[KUTIPAN TERSEDIA]:
----------

Marak Pelecehan Seksual di Ranah Minang, DPP MIMBAR Angkat Suara

Yelia Syamsul (Wasekjend Bidang Politik dan Demokrasi DPP MIMBAR)

banner 120x600

-Sumatera Barat, Prihatin dengan maraknya kasus pelecehan seksual yang terjadi dalam beberapa waktu terakhir, luka mendalam tergores di bumi Ranah Minang mencoreng citra budaya Minangkabau yang menjunjung tinggi nilai-nilai moral. Menurut data Polres Padang Pariaman, selama periode Januari hingga Juni 2024, telah terjadi 108 kasus tindak pidana, dengan kasus pelecehan seksual terhadap anak di bawah umur menjadi yang terbanyak, yaitu 22 kasus. Dari jumlah tersebut, 13 kasus adalah persetubuhan anak di bawah umur dan 9 kasus perbuatan cabul terhadap anak di bawah umur. Data ini menunjukkan lonjakan signifikan dibandingkan tahun sebelumnya mencerminkan realitas pahit yang harus dihadapi masyarakat. Pada tahun 2022, hanya terdapat 65 kasus kekerasan terhadap perempuan dan anak di Padang Pariaman.

----------

[DATA DAFTAR]:
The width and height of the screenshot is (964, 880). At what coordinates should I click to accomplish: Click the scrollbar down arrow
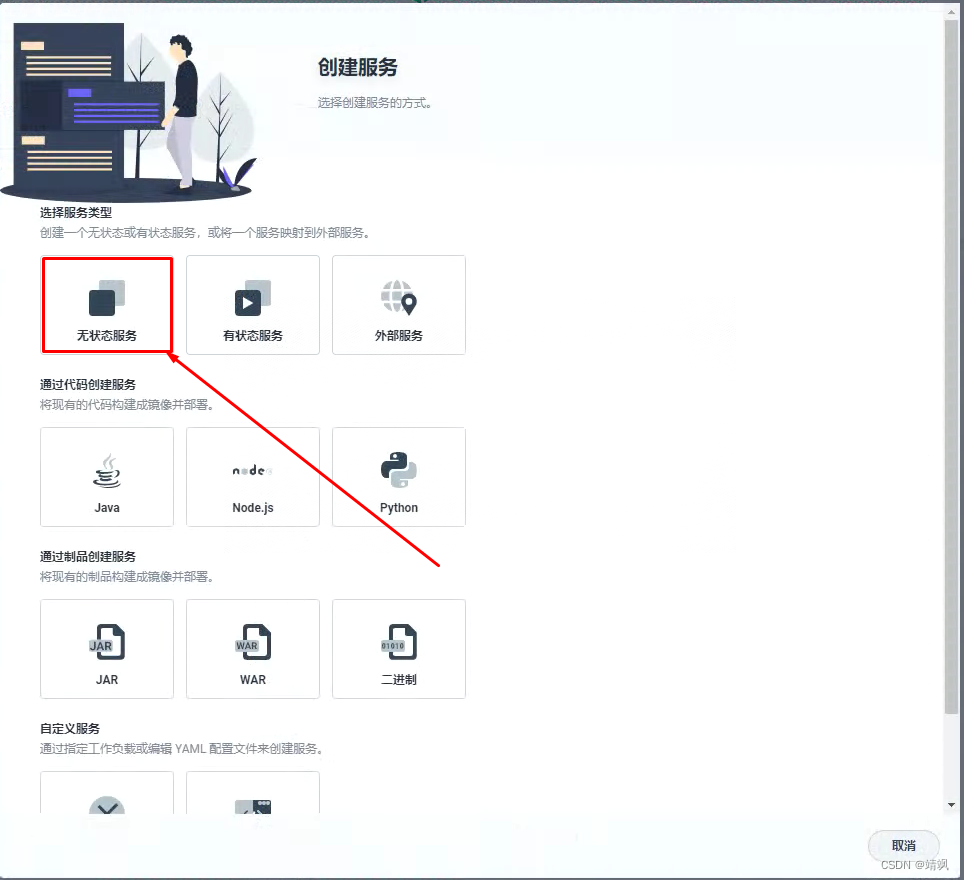click(953, 803)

----------

[SOAL TERTULIS 1]:
Jawablah pertanyaan berikut berdasarkan kutipan tentang pelecehan seksual di Ranah Minang.
(a) Apa jabatan Yelia Syamsul di DPP MIMBAR?
(b) Berapa jumlah kasus tindak pidana di Padang Pariaman pada Januari hingga Juni 2024 menurut data Polres Padang Pariaman?
(c) Berapa kasus kekerasan terhadap perempuan dan anak yang tercatat di Padang Pariaman pada tahun 2022?
[SOAL TERTULIS 2]:
Lanjutkan kutipan tentang pelecehan seksual di Ranah Minang mulai dari kalimat terakhirnya dengan satu paragraf.

[HASIL PENGERJAAN 1]:
(a) Wasekjend Bidang Politik dan Demokrasi DPP MIMBAR.
(b) 108 kasus.
(c) 65 kasus.

[HASIL PENGERJAAN 2]:
Wasekjend DPP Mimbar, Yelia Syamsul mengatakan bahwa Mirisnya para korban pelecehan ini tidak hanya dari kalangan anak-anak perempuan, tetapi juga remaja laki-laki dan perempuan dewasa. Hal ini menunjukkan bahwa pelecehan seksual dapat menimpa siapa saja, tanpa pandang usia dan gender. Para pelaku pelecehan seksual di Padang Pariaman menggunakan berbagai modus untuk melancarkan aksinya, seperti Memancing korban dengan iming-iming tertentu seperti uang, makanan, atau hadiah, Menyembunyikan diri di tempat sepi dan memaksa korban untuk melakukan hubungan seksual, Memabukkan korban terlebih dahulu sebelum melakukan pelecehan seksual dan Menyalahgunakan kekuasaan untuk memaksa korban melakukan hubungan seksual. Trauma yang ditimbulkan pun tak terkira. Korban tak hanya mengalami luka fisik, tetapi juga trauma mental dan emosional yang dapat mengganggu kehidupan mereka di masa depan. Mereka sering kali mengalami depresi, kecemasan, rasa malu, dan rasa bersalah. Mereka juga dapat mengalami kesulitan untuk mempercayai orang lain dan membangun hubungan yang sehat.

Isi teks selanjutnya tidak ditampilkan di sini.